Exercise directions: Could you duplicate the rows from the line containing "Where should I" through the last row, inclusive, and leave the pictures out?

--- Start Data shown ---

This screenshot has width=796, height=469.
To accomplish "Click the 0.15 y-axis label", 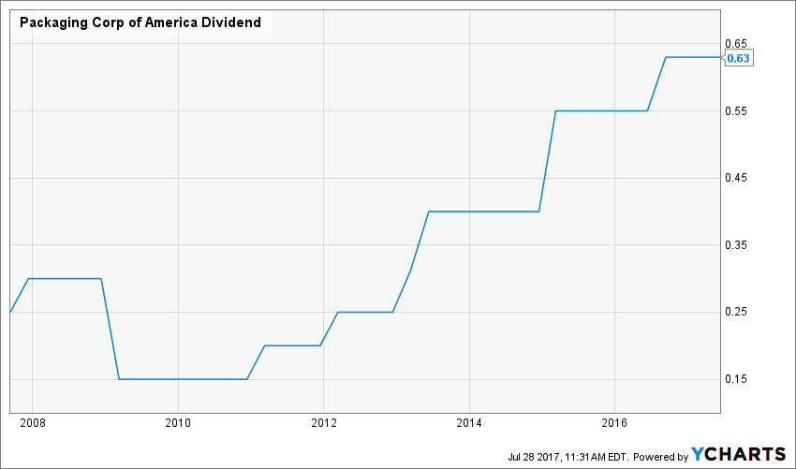I will pos(737,379).
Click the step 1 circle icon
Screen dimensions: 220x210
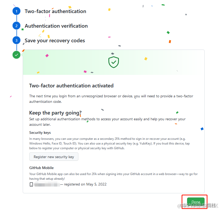tap(16, 11)
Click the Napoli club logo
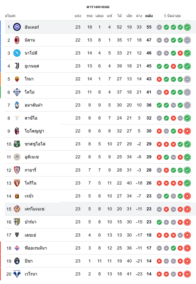The height and width of the screenshot is (284, 196). (17, 53)

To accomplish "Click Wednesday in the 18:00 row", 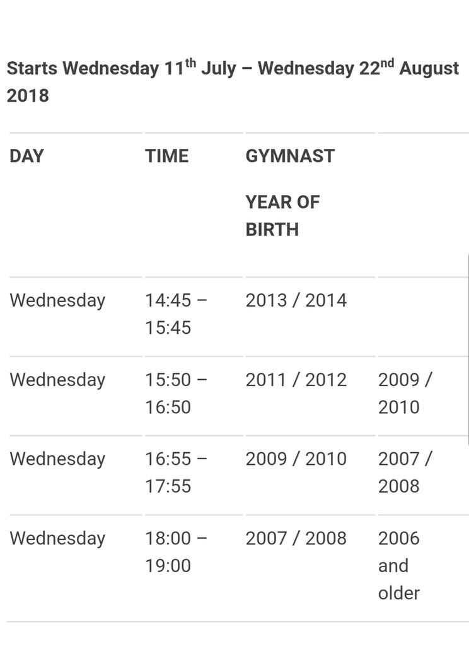I will coord(57,539).
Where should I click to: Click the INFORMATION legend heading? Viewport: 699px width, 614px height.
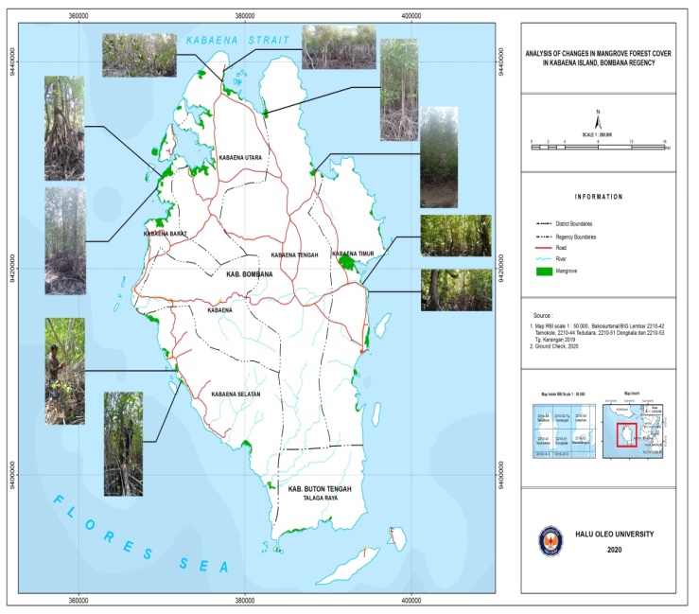pyautogui.click(x=598, y=197)
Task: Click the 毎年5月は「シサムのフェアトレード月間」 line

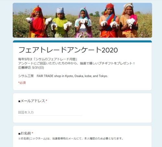Action: 48,59
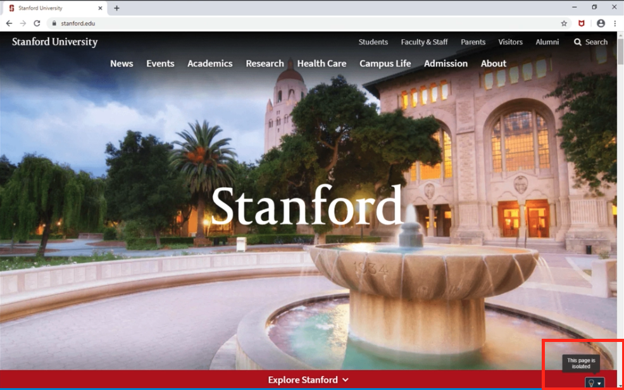Open a new tab with the plus button
The image size is (624, 390).
(x=116, y=8)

--- End Data shown ---

Task response:
Where should I click to: Click the INFORMATION legend heading? Viewport: 699px width, 614px height.
pyautogui.click(x=598, y=197)
Task: Click the 毎年5月は「シサムのフェアトレード月間」 line

Action: 48,59
Open a new tab with the plus button
The image size is (624, 390).
(x=116, y=8)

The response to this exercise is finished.